As temperatures began dropping in February and the ice and snow arrived, Austin hospitals were planning for something that they don’t see often in Central Texas: frostbite.
They planned to triage and treat frostbite in their emergency rooms, as well as perform necessary surgery, up to five days after the event. They were not prepared for the actual volume of cases they saw or for how long cases continued to come in.
Ascension Seton Medical Center doctors saw about 50 people with frostbite, including more than a dozen people who had to be hospitalized. They amputated 11 feet; five people had both feet amputated.
Other people needed parts of feet or hands removed.
Seton would have seen more cases, but getting patients to the hospital during the storm was difficult because of the icy roads.
“It was such a burden in the city,” said Dr. Jayson Aydelotte, chief of trauma and burn surgery at Dell Seton Medical Center.
It was like nothing his doctors, who have worked in Minnesota and Michigan, had experienced. Aydelotte even called other doctors he knew in colder climates, such as Philadelphia, and asked if they had needed to amputate as many feet.
The answer was no.
“This was unique to Austin,” said Dr. Brian Kelley, a hand and reconstructive plastic surgeon at Seton, who did his residency at the University of Michigan.
Most of the people the doctors at Seton saw were 35 to 55 years old. While they did treat people who developed frostbite in and around their homes, most of the people suffering from the condition were homeless.
“A large number of homeless people here are not used to cold in any way and are not prepared,” Kelley said. The big difference from what he saw in Michigan was that the homeless population there was better supplied for the weather and more likely to be staying in shelters during winter weather rather than in tents, he said.

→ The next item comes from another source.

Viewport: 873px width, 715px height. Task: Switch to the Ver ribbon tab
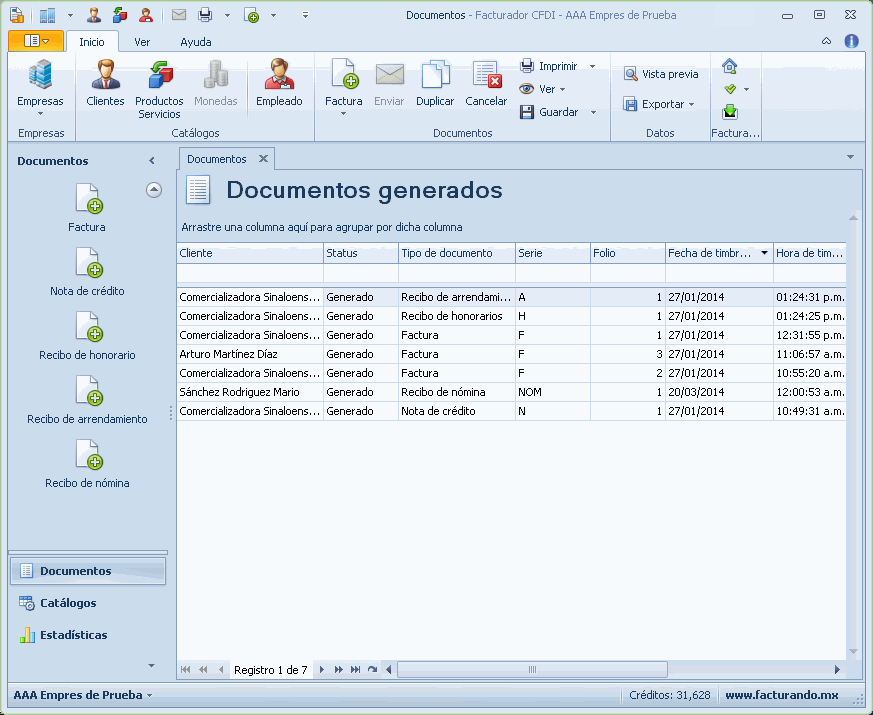(143, 42)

A month later, doctors are still seeing people come in with frostbite damage, especially to their feet, that hasn’t healed. It’s been especially true in people who already had poor circulation from heart issues or diabetes.
“I don’t think we have a good grasp of the whole problem,” said Dr. Pedro Teixeira, director of vascular surgery at Dell Seton Medical Center.
Frostbite happens when ice crystals form in skin tissue. The blood clots, causing the tissue to die. Symptoms include cold or numb skin at first, then redness or even blistering that resembles a burn. The skin doesn’t blanch when touched. In extreme cases, the skin turns black.
Frostbite is like a stroke in that the speed of treatment matters. Doctors warm up the skin with warm water and give anticoagulant medication to prevent blood clots.
Because travel was precarious during the storms, most patients arrived more than 24 hours after frostbite set in, too late for anticoagulant medication, said Kelley, the Seton surgeon. At that point, treatment became about which tissue would need to be removed.
Frostbite is more common and happens quicker the colder it gets, and wind chill causes heat in our bodies to quickly dissipate, speeding up the process.
The frostbite victims, especially the people who needed both feet removed, “now have a lifelong disability,” said Dr. Brent Egeland, who specializes in hand and reconstructive plastic surgery at Seton.
If people have a good support system, they might be able to get prosthetics and learn to walk again over time, but many will need a wheelchair for the rest of their lives, he said: “The rest of us are back to normal. … They have a lifelong need from one short period of time.”
Aydelotte, the Dell Seton Medical Center trauma chief, estimates that the five people who lost both feet probably will not be able to work and need a combined $1 million in medical care for the rest of their lives.
As a sunbelt city, Aydelotte said, “we weren’t really prepared.”